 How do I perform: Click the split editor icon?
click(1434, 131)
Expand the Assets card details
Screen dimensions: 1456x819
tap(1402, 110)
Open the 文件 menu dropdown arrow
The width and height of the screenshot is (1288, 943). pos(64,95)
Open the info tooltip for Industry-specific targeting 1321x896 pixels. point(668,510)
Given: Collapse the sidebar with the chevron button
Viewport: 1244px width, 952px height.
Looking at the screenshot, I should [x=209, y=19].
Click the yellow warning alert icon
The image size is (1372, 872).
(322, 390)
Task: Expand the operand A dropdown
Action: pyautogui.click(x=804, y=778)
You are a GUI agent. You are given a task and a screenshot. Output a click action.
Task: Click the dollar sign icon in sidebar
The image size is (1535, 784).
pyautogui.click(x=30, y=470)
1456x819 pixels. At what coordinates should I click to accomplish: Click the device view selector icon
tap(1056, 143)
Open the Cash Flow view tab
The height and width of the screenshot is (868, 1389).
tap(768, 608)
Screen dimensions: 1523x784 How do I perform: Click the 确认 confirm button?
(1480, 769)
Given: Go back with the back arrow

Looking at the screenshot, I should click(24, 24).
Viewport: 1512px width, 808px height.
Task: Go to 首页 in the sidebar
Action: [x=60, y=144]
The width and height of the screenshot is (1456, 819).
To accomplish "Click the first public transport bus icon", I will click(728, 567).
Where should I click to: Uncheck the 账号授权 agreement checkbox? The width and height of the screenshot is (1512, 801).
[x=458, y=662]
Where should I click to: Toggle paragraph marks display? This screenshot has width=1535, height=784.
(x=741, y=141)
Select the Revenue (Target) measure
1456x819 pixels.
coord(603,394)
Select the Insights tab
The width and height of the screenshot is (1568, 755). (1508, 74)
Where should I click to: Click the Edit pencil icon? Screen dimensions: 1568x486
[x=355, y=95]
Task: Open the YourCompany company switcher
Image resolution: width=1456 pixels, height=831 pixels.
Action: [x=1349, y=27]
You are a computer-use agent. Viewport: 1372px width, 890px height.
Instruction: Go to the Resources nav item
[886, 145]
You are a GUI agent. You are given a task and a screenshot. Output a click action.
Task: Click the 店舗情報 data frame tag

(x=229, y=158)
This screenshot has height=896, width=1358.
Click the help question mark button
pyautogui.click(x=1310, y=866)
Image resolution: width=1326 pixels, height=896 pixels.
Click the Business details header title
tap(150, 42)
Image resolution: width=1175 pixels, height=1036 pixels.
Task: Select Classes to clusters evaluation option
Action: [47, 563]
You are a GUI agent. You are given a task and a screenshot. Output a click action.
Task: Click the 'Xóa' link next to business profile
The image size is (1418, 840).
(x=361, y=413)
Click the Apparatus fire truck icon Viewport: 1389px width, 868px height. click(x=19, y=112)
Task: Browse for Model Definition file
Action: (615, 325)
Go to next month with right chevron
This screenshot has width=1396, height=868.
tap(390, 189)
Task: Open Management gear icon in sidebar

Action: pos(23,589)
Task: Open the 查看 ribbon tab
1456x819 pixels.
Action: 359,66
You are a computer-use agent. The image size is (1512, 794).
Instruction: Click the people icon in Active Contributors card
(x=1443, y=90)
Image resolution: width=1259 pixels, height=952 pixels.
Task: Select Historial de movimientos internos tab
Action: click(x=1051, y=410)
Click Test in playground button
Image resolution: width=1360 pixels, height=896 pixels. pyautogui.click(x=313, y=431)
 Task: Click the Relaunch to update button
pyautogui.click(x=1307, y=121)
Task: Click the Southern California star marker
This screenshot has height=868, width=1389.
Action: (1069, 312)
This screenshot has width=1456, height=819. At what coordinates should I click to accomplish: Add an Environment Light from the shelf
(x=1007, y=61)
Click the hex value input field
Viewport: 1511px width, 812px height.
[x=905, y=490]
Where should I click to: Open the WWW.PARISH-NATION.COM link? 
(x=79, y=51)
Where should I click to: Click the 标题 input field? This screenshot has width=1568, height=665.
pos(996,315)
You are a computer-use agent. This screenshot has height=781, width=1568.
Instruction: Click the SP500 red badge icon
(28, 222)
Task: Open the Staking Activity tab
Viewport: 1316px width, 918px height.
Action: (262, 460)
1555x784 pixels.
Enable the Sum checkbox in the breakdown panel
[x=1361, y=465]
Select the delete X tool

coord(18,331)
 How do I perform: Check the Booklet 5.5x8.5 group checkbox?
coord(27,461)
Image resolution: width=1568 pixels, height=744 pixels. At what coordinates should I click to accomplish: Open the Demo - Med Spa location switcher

--------------------

#### [Exercise brief]
Start at the line containing "Click Test in playground button" and print each line exactly until the listing ends, keeping the final line too.

#### [Your solution]
Click Test in playground button
Image resolution: width=1360 pixels, height=896 pixels. pyautogui.click(x=313, y=431)
 Task: Click the Relaunch to update button
pyautogui.click(x=1307, y=121)
Task: Click the Southern California star marker
This screenshot has height=868, width=1389.
Action: (1069, 312)
This screenshot has width=1456, height=819. At what coordinates should I click to accomplish: Add an Environment Light from the shelf
(x=1007, y=61)
Click the hex value input field
Viewport: 1511px width, 812px height.
[x=905, y=490]
Where should I click to: Open the WWW.PARISH-NATION.COM link? 
(x=79, y=51)
Where should I click to: Click the 标题 input field? This screenshot has width=1568, height=665.
pos(996,315)
You are a computer-use agent. This screenshot has height=781, width=1568.
Instruction: Click the SP500 red badge icon
(28, 222)
Task: Open the Staking Activity tab
Viewport: 1316px width, 918px height.
Action: (262, 460)
1555x784 pixels.
Enable the Sum checkbox in the breakdown panel
[x=1361, y=465]
Select the delete X tool

coord(18,331)
 How do I perform: Check the Booklet 5.5x8.5 group checkbox?
coord(27,461)
Image resolution: width=1568 pixels, height=744 pixels. At what coordinates should I click to accomplish: Open the Demo - Med Spa location switcher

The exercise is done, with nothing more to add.